→ Yönerge 1:
Militanlık üzerine yazıya göre şu soruları yanıtlayın:
(a) Yazının yazarı kimdir?
(b) Yazar militanlığı nerede bulduğunu söylüyor?
(c) Yazıdaki tanıma göre militan, mücadelesini hangi yollarla yapan taraftardır?
→ Yönerge 2: Militanlık üzerine yazıyı son cümlesinden sonra sürdürün.
+++ Kaynak
Şimdi Militan Gençlik Moda!
Mehlika Toyga
Bir dilenci hassasiyetiyle, çarpan her kapıdaki seste buldum militanlığı. Şeklime şemalime, kılığıma kıyafetime, kapalı açık her şeyime kılı kırk yararak laf-söz etmeye başladı kılıksız beyinler.
Militan; bir düşüncenin, bir görüşün başarı kazanması için savaşan, mücadele eden kimse. Bir siyasal örgütün etkin üyesi. Mücadelesini zor kullanarak ve yasa dışı yollarla yapan taraftar.
Militan, militanlaşmak, militanlaştırmak, militanlaştırılmak ve dahası...
Akıllıca...
++++++
+++ Çıkarılan Bilgiler
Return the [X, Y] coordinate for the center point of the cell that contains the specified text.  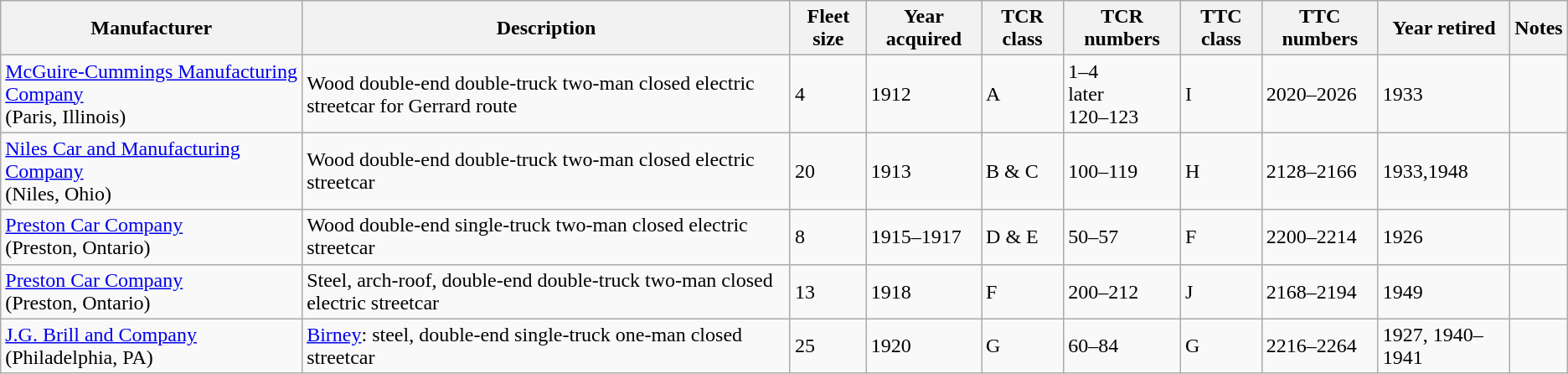
H [1221, 171]
1927, 1940–1941 [1444, 345]
Year acquired [923, 28]
1933,1948 [1444, 171]
2020–2026 [1320, 94]
13 [828, 291]
2216–2264 [1320, 345]
TTC class [1221, 28]
Description [546, 28]
J [1221, 291]
20 [828, 171]
Birney: steel, double-end single-truck one-man closed streetcar [546, 345]
McGuire-Cummings Manufacturing Company(Paris, Illinois) [152, 94]
50–57 [1122, 236]
1933 [1444, 94]
TTC numbers [1320, 28]
Wood double-end single-truck two-man closed electric streetcar [546, 236]
2128–2166 [1320, 171]
1–4later120–123 [1122, 94]
1918 [923, 291]
Niles Car and Manufacturing Company(Niles, Ohio) [152, 171]
Fleet size [828, 28]
B & C [1023, 171]
I [1221, 94]
200–212 [1122, 291]
2200–2214 [1320, 236]
60–84 [1122, 345]
2168–2194 [1320, 291]
100–119 [1122, 171]
Notes [1540, 28]
1913 [923, 171]
Year retired [1444, 28]
4 [828, 94]
D & E [1023, 236]
8 [828, 236]
Steel, arch-roof, double-end double-truck two-man closed electric streetcar [546, 291]
1949 [1444, 291]
25 [828, 345]
J.G. Brill and Company(Philadelphia, PA) [152, 345]
TCR class [1023, 28]
TCR numbers [1122, 28]
A [1023, 94]
1926 [1444, 236]
Wood double-end double-truck two-man closed electric streetcar for Gerrard route [546, 94]
1920 [923, 345]
1915–1917 [923, 236]
1912 [923, 94]
Manufacturer [152, 28]
Wood double-end double-truck two-man closed electric streetcar [546, 171]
++++++
→ Yazılı Yanıt 1:
(a) Mehlika Toyga.
(b) Çarpan her kapıdaki seste.
(c) Zor kullanarak ve yasa dışı yollarla.

→ Yazılı Yanıt 2:
Doğum şeklime bakılarak bile daha o günden ne kadar yasa dışı olduğum kestirilebilir. Normal çocuklarla aynı kiloda doğmamış oluşum, doğarken çığlık niyetine sükût duruşum, gözlerimi yirmi dört saat boyunca sıkı sıkı yumuşum, benim için birşeylerin daha o zamandan ters gittiği tezini şiddetle savunabilir. Dünyanın tersine döndüğü vakitlerdi belki de. Kim bilebilirdi? Saç tellerimden uçurtma yapıp bütün devrimci mahallelerin göğünde uçuracağımı, `oku!` söylevinin anlam içeriği aklımın ucundan içeriye sokulunca boyumu aşan sözler tasadduk edeceğimi, etrafımdakilere kendi tarafıma geçene kadar yalnız kavga! diyeceğimi, insanî özelliklerimi hep tersine kullanacağımı, her geceye sonmuş gibi veda edeceğimi, yalnız kendimi sevip yalnız kendime küsüp yalnız kendime ihanet edip yalnız kendime kızacağımı, yalnızlığımla bütün kalabalıkları dolduracağımı, yalnız kendime sloganlar yazıp kendi içimde haykıracağımı, içimin sokaklarında yıkılmadık duvar bırakmayacağımı, yalnızlığımı tercüme edip fantastizme dönüştüreceğimi...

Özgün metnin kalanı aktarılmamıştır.